## INPUT:

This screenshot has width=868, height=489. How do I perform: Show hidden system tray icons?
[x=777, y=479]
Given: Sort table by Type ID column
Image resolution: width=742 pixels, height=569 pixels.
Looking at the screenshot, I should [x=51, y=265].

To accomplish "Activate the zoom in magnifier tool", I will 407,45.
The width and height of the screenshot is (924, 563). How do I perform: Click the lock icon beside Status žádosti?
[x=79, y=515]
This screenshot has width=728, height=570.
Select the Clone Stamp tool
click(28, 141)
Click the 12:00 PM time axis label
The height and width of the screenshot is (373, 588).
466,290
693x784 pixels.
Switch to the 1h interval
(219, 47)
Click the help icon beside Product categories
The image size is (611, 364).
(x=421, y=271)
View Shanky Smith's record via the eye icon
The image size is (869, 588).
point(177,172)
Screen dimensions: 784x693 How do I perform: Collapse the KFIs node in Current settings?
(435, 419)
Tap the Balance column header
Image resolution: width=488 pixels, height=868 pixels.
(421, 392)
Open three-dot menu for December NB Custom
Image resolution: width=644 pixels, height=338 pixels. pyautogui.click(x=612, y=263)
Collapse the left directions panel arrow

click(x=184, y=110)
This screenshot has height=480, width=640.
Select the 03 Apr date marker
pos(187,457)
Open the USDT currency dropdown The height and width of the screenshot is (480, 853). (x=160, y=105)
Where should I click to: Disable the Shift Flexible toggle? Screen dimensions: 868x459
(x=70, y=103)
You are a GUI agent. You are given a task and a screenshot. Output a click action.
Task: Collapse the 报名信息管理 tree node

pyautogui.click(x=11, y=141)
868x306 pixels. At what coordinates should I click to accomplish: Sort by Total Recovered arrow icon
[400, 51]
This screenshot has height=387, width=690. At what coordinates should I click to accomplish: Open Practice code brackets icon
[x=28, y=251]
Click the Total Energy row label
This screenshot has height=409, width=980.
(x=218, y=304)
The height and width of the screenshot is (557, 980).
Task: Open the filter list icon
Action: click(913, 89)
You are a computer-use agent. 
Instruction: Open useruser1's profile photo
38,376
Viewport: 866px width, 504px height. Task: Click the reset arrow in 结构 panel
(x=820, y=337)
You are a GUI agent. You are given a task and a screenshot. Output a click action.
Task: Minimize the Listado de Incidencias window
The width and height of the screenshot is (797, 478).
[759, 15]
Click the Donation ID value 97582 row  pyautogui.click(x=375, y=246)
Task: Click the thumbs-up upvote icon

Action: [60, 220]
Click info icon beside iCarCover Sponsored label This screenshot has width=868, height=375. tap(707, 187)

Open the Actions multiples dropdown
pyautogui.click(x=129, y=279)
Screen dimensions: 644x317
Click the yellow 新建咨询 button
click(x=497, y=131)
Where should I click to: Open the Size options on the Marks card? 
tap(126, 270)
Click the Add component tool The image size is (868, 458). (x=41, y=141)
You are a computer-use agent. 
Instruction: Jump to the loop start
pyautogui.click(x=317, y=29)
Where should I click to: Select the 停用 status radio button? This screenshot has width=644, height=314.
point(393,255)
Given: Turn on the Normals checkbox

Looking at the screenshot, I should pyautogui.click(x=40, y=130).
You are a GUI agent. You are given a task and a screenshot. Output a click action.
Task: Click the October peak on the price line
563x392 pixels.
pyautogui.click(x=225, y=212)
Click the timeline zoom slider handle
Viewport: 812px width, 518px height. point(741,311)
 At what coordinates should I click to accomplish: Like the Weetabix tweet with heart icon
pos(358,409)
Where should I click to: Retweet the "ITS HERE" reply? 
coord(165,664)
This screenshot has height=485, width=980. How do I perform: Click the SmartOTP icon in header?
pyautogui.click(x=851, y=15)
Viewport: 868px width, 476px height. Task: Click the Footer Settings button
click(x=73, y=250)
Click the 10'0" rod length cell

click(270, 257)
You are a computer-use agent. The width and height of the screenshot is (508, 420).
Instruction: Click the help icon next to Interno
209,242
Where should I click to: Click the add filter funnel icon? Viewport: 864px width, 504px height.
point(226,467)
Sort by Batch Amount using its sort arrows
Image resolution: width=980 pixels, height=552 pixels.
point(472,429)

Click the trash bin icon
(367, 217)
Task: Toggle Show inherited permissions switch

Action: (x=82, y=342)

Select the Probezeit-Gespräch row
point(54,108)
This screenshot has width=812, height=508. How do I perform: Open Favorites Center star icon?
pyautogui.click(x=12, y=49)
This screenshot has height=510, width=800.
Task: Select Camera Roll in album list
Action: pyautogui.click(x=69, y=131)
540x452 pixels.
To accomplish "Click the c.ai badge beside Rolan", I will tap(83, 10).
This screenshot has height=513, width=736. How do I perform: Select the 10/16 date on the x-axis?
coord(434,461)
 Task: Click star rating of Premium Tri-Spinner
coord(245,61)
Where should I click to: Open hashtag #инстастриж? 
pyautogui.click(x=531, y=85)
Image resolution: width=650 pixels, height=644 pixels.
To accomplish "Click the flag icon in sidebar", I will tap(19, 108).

## WORK TO COMPLETE:
List all lines in the material containing the string "will".

## WRITTEN RESPONSE:
To accomplish "Activate the zoom in magnifier tool", I will 407,45.
To accomplish "Click the c.ai badge beside Rolan", I will tap(83, 10).
To accomplish "Click the flag icon in sidebar", I will tap(19, 108).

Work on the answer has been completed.